While at Lehigh, he was captain and a two-time MVP in track. He qualified for Division 1 NCAA Championships twice in the triple jump where he holds the Lehigh record at 50’41/2”. Stephen also recorded a personal best of 24’1/4” in the long jump. He was named Outstanding Field Athlete at the Patriot League twice and was All-Patriot League six times. Add to that All-East three times at the IC4A Championships, which led to a Distinguished Achievement Award from Lehigh before graduation.
Christine Tutunjian has mounted her moments of glory and set the tone for the other two. She was a high scorer twice (with Lynne), specializing in the distances, and finished with 54 points. While at Worcester Academy, she captained both the cross-country and track teams when a back injury curtailed her career as a senior.
With a marketing degree from Bentley, she is a campaign manager for Accenture, a multi-national consulting and technology company. Christine is married to Jordan Minges and resides in Sarasota, Fla.
“You can credit my parents for getting us involved in the AYF,” said Stephen. “Without them, none of this would have been possible. They set the foundation for the three of us to strive for excellence back when they used to compete. I remember when Christine used to come back from Olympics with her high scorers trophy before I was old enough to compete. It pushed me to follow in her footsteps and strive to break records.”
Stephen looked at his multi-feats, then added, “Records will eventually be broken, but the legacy my family has left behind will be remembered far longer than my individual achievements.”
As a family, the Tutunjians have mustered a total of 452.5 points—the most of any family in the AYF annals. Add just the three children with their mother and you’ll come up 10 points shy. That would be Bob’s contribution, though his prominent years as a coach might atone for any shortcomings as an athlete.
The Aprahamians amassed 401 points if you include the original siblings along with Gary’s children: Lucille (77), John (79), Eddie (10), Gary (66), Tamar (94), Talin (65), and Nairi (10).
The Almasians pooled their talent to record 344 points with their mother Lucy (81) and Sosi (14), Joe (111), and Ani (138). Joe’s son Armen earned two bronze medals this year in his debut.
The Gavoors have 316, led by Nancy’s 144 points, which shared the pinnacle with Jill Tosoian Dolik before Lynne intervened this year. Patriarch Aram “Sonny” Gavoor’s contributions to the Olympics over the decades manifested itself in more ways than points would ever allow.

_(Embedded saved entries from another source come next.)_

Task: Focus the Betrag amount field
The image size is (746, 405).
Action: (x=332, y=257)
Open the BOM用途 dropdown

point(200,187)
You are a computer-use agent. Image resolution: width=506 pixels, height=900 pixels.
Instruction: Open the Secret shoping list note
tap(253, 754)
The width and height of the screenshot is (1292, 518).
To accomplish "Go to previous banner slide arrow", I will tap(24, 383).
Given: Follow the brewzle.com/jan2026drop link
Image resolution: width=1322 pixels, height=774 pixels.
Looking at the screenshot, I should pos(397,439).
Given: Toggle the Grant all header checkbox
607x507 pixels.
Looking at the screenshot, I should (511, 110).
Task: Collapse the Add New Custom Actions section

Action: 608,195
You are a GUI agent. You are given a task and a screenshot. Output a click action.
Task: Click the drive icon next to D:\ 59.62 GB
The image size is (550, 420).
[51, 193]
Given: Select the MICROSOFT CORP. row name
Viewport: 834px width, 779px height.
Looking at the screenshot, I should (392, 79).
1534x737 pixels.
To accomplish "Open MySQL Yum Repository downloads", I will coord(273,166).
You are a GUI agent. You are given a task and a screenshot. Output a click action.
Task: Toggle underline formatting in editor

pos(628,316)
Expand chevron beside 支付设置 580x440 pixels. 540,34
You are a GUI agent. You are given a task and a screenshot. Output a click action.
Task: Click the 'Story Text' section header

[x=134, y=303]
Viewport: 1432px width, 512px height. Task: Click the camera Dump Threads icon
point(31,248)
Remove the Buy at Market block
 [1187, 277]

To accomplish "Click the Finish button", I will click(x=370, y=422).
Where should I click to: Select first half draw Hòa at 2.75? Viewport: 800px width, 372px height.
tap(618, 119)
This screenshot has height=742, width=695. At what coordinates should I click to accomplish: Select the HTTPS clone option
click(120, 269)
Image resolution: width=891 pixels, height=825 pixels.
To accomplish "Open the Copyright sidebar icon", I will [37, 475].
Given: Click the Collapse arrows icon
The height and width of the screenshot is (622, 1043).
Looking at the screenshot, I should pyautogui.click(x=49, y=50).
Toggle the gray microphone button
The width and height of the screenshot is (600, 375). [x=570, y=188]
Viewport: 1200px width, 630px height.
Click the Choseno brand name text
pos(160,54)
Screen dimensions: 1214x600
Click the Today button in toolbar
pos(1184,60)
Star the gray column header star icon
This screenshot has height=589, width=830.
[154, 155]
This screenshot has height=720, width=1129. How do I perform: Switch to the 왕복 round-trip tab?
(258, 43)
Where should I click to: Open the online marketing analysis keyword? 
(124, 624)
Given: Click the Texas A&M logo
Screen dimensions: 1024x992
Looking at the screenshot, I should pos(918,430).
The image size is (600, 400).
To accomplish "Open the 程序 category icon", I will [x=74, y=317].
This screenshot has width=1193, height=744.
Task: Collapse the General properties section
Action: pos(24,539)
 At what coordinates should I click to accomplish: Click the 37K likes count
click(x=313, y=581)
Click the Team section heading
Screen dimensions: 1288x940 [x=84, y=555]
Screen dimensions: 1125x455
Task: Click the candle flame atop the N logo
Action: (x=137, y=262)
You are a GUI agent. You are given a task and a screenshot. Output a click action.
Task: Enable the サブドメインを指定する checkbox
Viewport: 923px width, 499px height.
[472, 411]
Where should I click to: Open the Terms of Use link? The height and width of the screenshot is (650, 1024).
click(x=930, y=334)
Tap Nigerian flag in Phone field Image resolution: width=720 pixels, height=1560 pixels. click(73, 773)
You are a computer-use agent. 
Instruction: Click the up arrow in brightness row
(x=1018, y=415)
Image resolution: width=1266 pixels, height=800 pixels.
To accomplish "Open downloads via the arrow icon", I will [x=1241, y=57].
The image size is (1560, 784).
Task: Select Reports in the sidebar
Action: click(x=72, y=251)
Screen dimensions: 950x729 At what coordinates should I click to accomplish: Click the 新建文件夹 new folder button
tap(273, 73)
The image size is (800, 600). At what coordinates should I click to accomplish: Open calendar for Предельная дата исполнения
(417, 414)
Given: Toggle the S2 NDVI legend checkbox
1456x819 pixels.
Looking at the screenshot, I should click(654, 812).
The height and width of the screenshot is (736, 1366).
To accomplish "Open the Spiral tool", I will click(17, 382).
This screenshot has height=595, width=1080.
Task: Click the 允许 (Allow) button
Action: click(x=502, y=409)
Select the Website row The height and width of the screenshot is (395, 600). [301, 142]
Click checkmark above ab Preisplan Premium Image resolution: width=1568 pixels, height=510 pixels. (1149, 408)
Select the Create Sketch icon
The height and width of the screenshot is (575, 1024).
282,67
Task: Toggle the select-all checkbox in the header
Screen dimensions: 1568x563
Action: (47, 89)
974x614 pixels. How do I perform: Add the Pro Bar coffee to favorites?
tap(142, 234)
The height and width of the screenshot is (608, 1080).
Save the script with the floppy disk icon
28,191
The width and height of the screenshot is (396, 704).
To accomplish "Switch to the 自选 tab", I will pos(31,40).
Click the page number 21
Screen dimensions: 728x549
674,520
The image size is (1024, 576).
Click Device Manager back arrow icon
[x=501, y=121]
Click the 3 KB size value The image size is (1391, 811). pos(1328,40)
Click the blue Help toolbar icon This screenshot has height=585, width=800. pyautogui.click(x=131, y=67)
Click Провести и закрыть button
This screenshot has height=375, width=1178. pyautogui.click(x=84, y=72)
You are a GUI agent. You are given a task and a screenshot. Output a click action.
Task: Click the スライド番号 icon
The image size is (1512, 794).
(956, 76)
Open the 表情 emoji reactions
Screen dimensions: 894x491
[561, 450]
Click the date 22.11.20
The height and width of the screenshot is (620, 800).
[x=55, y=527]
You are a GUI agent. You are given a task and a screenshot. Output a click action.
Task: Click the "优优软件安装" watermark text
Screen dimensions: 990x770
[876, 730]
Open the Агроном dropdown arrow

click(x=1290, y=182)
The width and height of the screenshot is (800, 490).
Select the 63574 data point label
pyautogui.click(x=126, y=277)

In retrospect, families have long symbolized the Olympic tradition and the Tutunjians have taken their hallowed place with conviction and supreme merit. Perhaps other postscripts will be added when grandchildren come along.
“It’s very emotional for Shooshan and myself to see both children end their careers on such a high note in Providence, knowing we’ll never watch them compete again,” said Bob Tutunjian. “Twenty years of being there at their swim meets, track, soccer matches, and basketball games has come to an end. But time marches on for everyone and we’re left with so many great memories.”